=== Page extract ===
If that wasn’t enough to convince you to defend Castle Greyskull from the evil machinations of Skeletor – perhaps because you heard the original release had controls that weren’t always perfectly responsive – then fear not as Chillingo has since added a far more responsive alternate virtual control setup, as well as the further ability to now optionally play as He-Man’s mighty sister: She-Ra!
Bytesize Games definitely proved that they were serious about their company’s name earlier this year when they released the delightful Little Labyrinths, all so that gamers everywhere could endlessly delight in GETTING THE CHEDDAR! The game barrages players with a non-stop deluge of procedurally generated mazes for them to solve by drawing a path with their finger in a race against the clock, yet to score the big points players will have to engage in classic arcade style ‘Risk Vs. Reward’ gameplay in order to pick up bonus items most commonly found off the beaten path. The game is further complimented by a whimsical array of mix-and-matchable unlockable sceneries – heroes – and objectives, obtained either through in game money or IAP purchases (none of which thankfully have any impact on the competitive online leader boards).
Is it really possible to have an RPG upon the iOS filled with over an hour of high quality hand animated cut scenes filled with quality voice acting and singing, a battle engine filled with a variety of spites running about attacking each other with meticulously animated tiny attacks, a variety of locations that are both rich in tiny details and positively unique from each other, furthermore containing a plot delivered with impeccably written characterizations that feel like real people you might actually meet, all while there being an astounding 60 hours of gameplay at these staggering levels of quality?! Gamers everywhere recently learned that the answer to all of these questions was a resounding yes – delivered by a sassy talking flying cat, no less – when SoMoGa recently released an unyieldingly pixel perfect of Lunar: Silver Star Story. Now gamers everywhere can have an uncompromised portable edition of Alex’s quest to be the best Dragonmaster that there ever was, this time without being forced to suffer through the unfortunate difficulty increasing gameplay ‘tweaks’ that plagued the original US release.
As an extra perk if you previously turned down this title on the belief that the only proper way to experience a pixelated classic is by way of a controller, the developers have since added support for the iCade 8Bitty (as well as tightening up a wide variety of other minor issues that plagued the original release).
=== Given entries ===
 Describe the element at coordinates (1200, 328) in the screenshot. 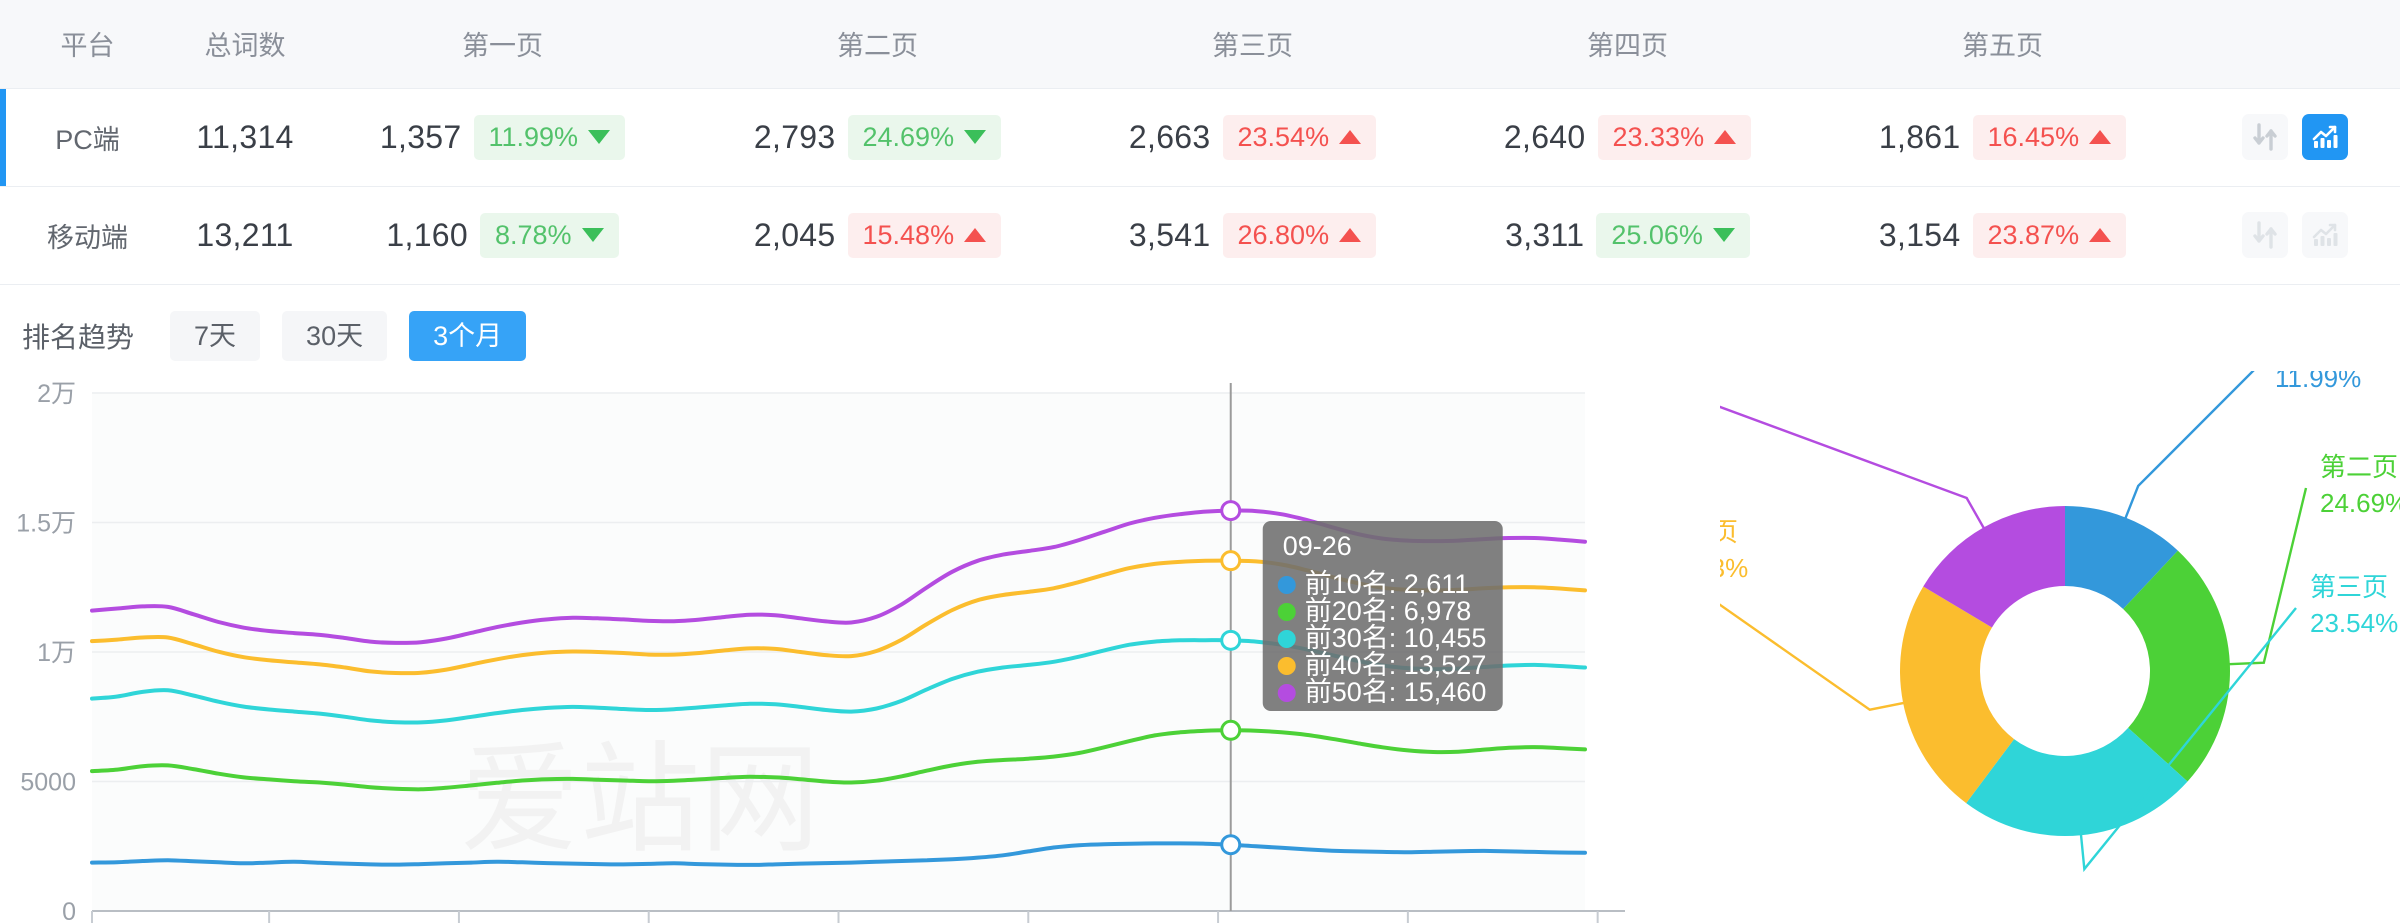

I see `trend-toolbar: 排名趋势 7天 30天 3个月` at that location.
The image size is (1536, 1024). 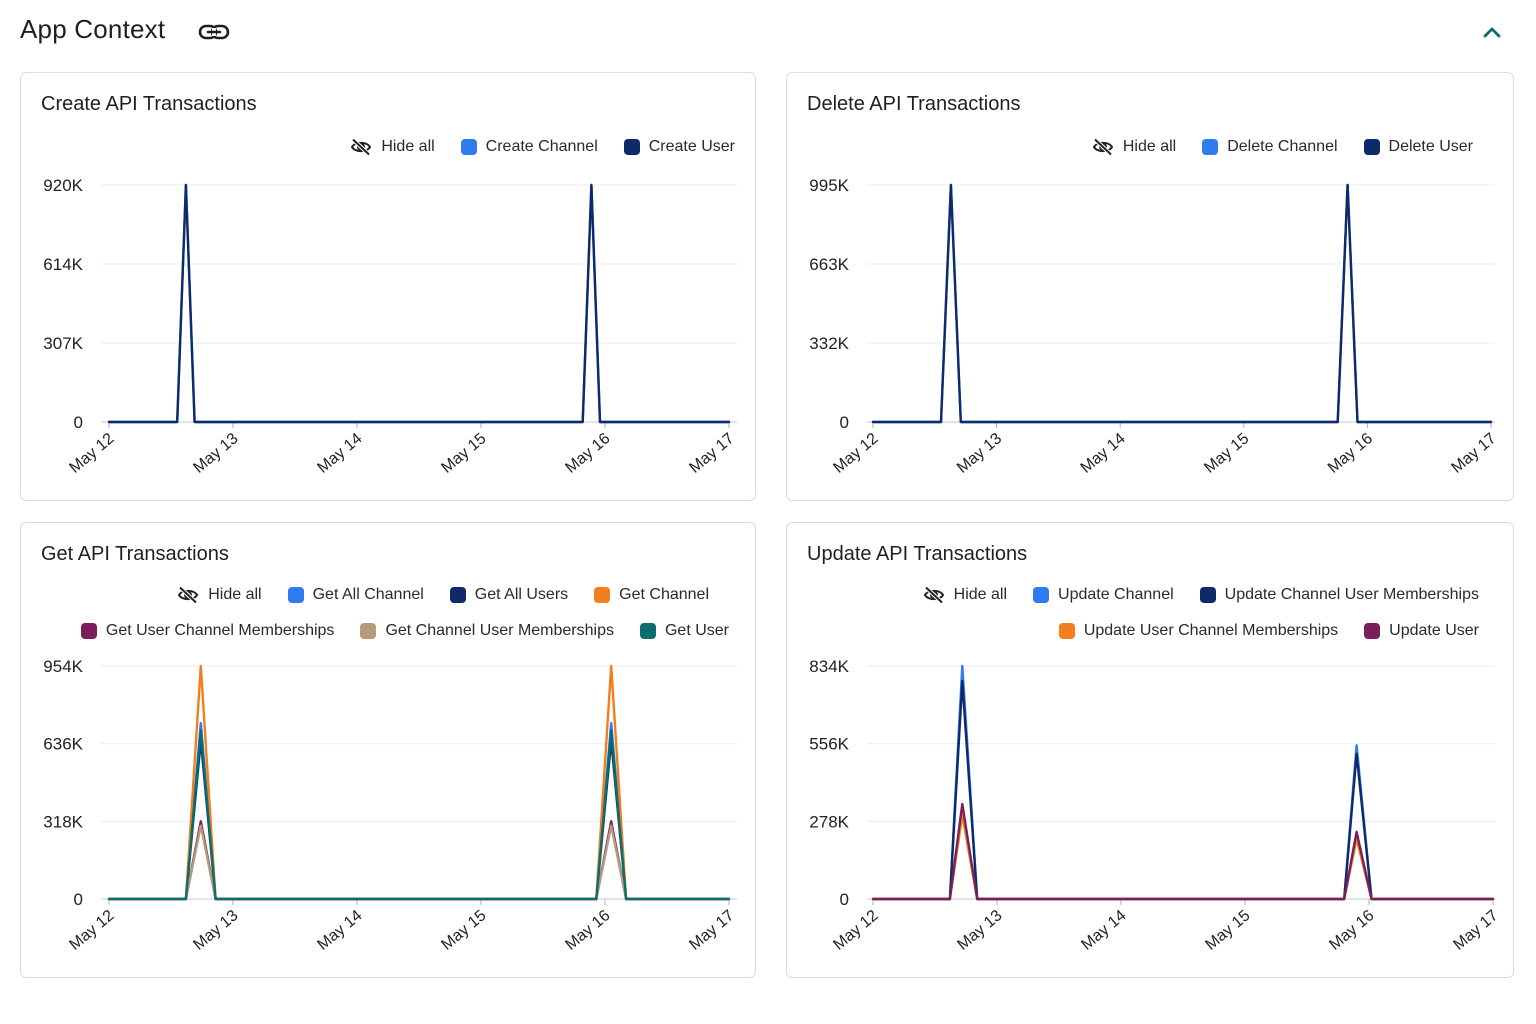 I want to click on legend-item-get-channel-user-memberships: Get Channel User Memberships, so click(x=487, y=631).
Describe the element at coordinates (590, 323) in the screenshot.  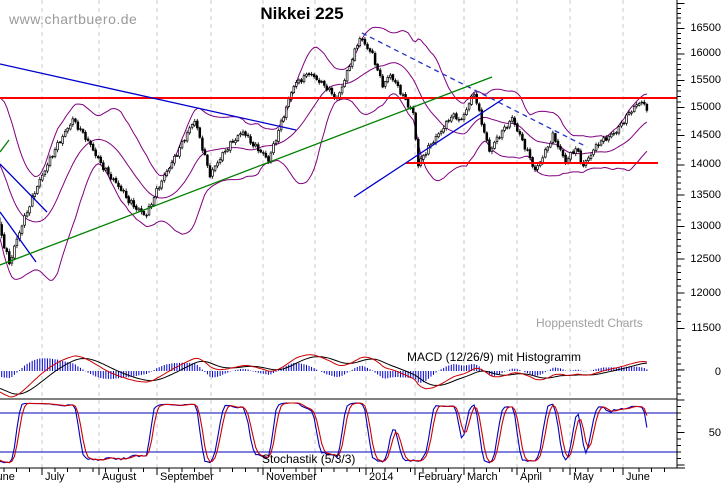
I see `watermark-hoppenstedt: Hoppenstedt Charts` at that location.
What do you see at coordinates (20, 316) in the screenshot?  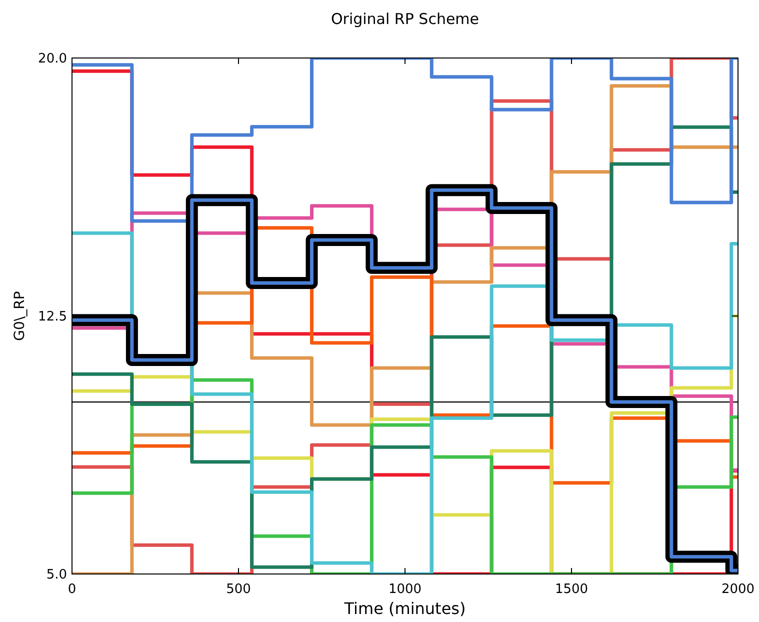 I see `y-axis-title: G0\_RP` at bounding box center [20, 316].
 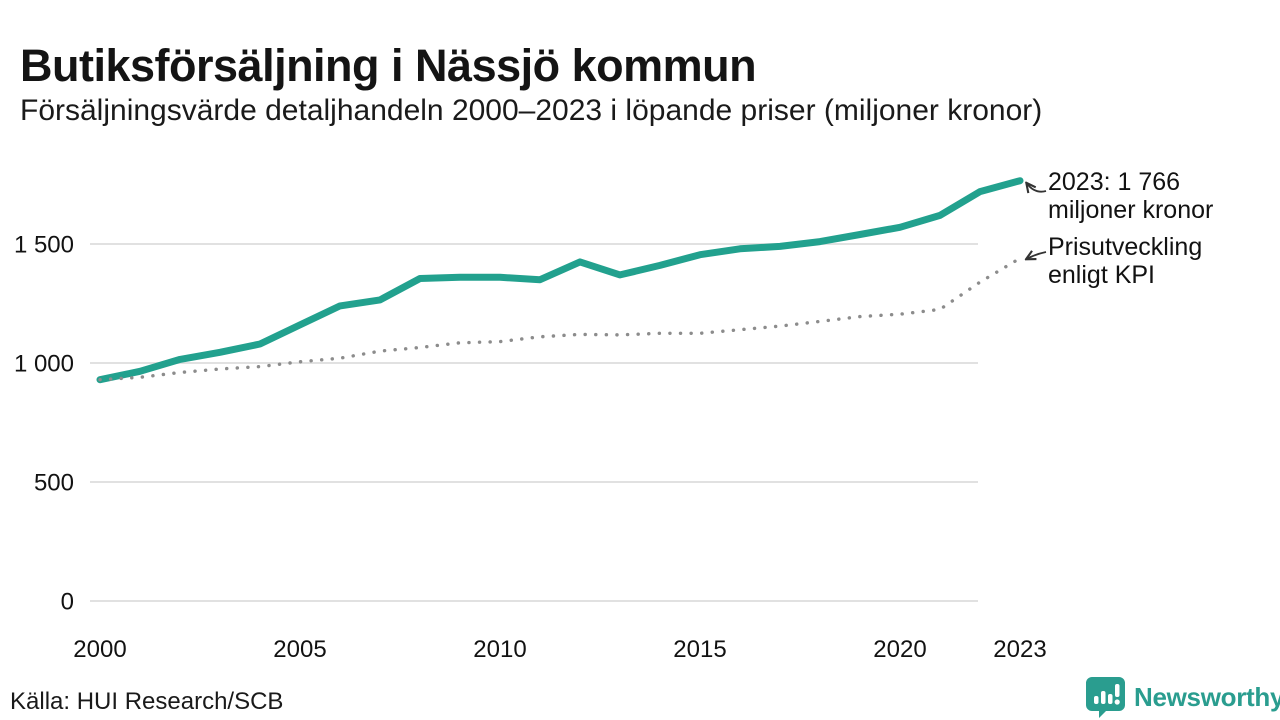 I want to click on annotation-line: 2023: 1 766, so click(x=1114, y=182).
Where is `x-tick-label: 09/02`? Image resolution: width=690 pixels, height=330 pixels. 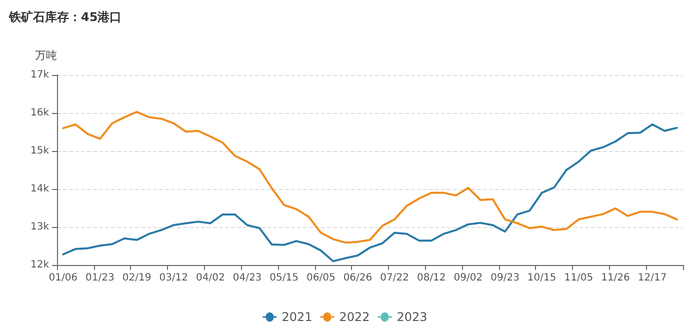 x-tick-label: 09/02 is located at coordinates (468, 278).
===
[Exercise instructions]
[A] In the game roundup, how do players solve the mazes in Little Labyrinths?
[B] In the game roundup, rewrite the part from "As an extra" to "the original release).", swapping "controller" for "gamepad".
[C] Write the next part of the game roundup, picking up after its last sentence.

[Answers]
[A] They draw a path with their finger in a race against the clock.

[B]
As an extra perk if you previously turned down this title on the belief that the only proper way to experience a pixelated classic is by way of a gamepad, the developers have since added support for the iCade 8Bitty (as well as tightening up a wide variety of other minor issues that plagued the original release).

[C]
While the iOS platform is known for commonly not being a good bed fellow for ports of platform jumping games, Normal Distribution LLC successfully flew in the face of traditional wisdom by releasing a beautifully playable port of a pre-NES classic: Montezuma’s Revenge! Back is the classic gameplay that previously vexed nearly ever Commodore 64 owner everywhere, with players once more being asked to navigate Pedro through 9 increasingly diabolical temples – each with its own layout – as they search for the ever illusive treasure horde of the great King Montezuma himself. While the deliberately slow and methodical gameplay might not appeal so well to modern gamers used to running full tilt through stages with guns blazing, there are no doubts that older players will be in nostalgic heaven with this particular rerelease.
Remaking a beloved classic into something completely brand new is always a risky venture, but Activision managed to knock one out of the park when they repurposed Pitfall! as a top-notch production value endless runner. Using a simple array of touch screen swipes and device tilting, players once more guide Pitfall Harry – still running after all these years – past an ever changing tour-de-force array of obstacles both classic and new. Particularly satisfying is how successfully long runs of Pitfall! leave the player feeling as if they have just lived through an escape sequence worthy of an Indiana Jones film, ensuring you’ll always want to try the game one more time whenever Harry finally meets his grisly demise.
Hope This Works Games will no longer need to wonder if combining the polarity switching motif of Ikaruga with endless runner like mechanics equaled a great idea, for their release of Polara has already proven that the answer was a resounding yes! Players looking for a heavier challenge will be absolutely delighted as Lara flips and shifts her way through 50 story missions – as well as randomly generated endless modes – filled with all manner of patience trying security devices, all while an extremely generous number of checkpoints ensures that no iOS devices will ever get smashed against walls during extended Polara gameplay sessions. For any out there whom find that there simply wasn’t enough challenging pain to be found in the main adventure, the entire game can be replayed with maddeningly difficult to reach bonus objectives strewn about that will truly put a gamer’s mad skills to the ultimate test.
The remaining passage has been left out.